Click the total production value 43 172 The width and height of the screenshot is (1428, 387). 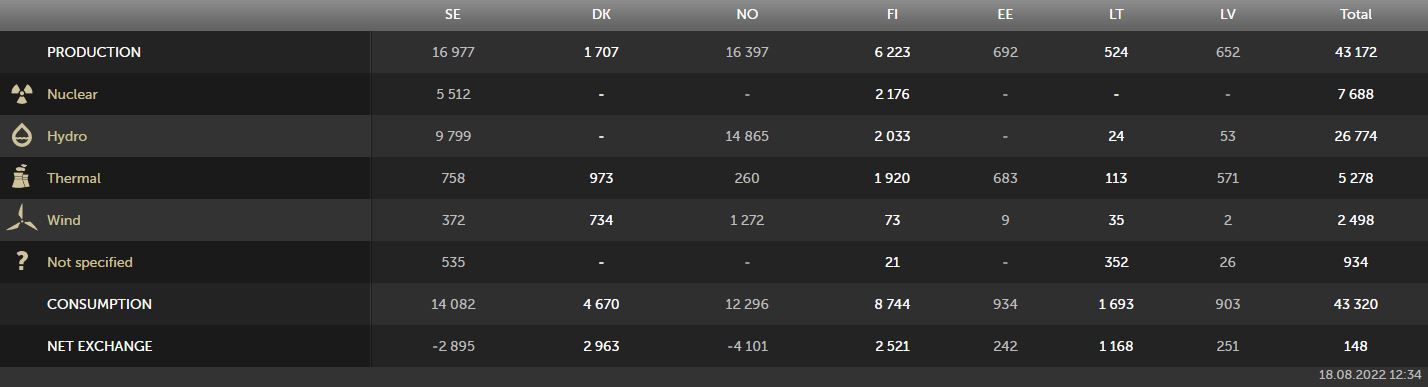(1356, 52)
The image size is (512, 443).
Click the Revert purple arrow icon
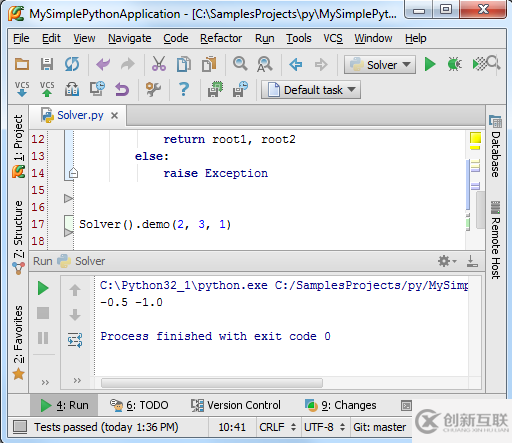(122, 89)
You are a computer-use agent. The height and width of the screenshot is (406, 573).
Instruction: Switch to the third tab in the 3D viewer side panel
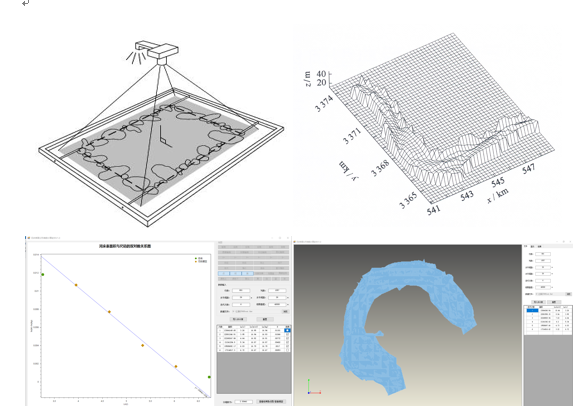(539, 247)
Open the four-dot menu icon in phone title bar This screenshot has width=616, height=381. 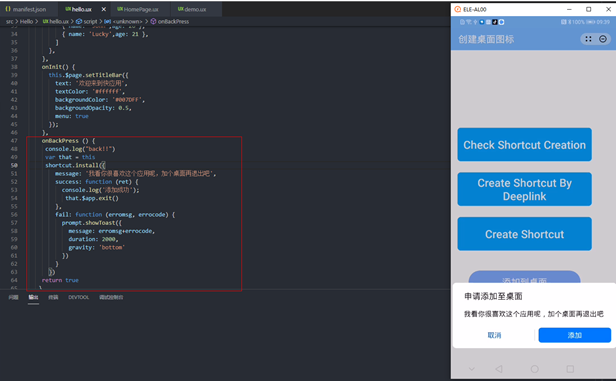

────

» Task:
Transcribe exactly the line that contains "Instruction: Switch to" and each line after it through the end of the listing. Leave out the pictures.

» Answer for this exercise:
Instruction: Switch to the third tab in the 3D viewer side panel
(539, 247)
Open the four-dot menu icon in phone title bar This screenshot has width=616, height=381. 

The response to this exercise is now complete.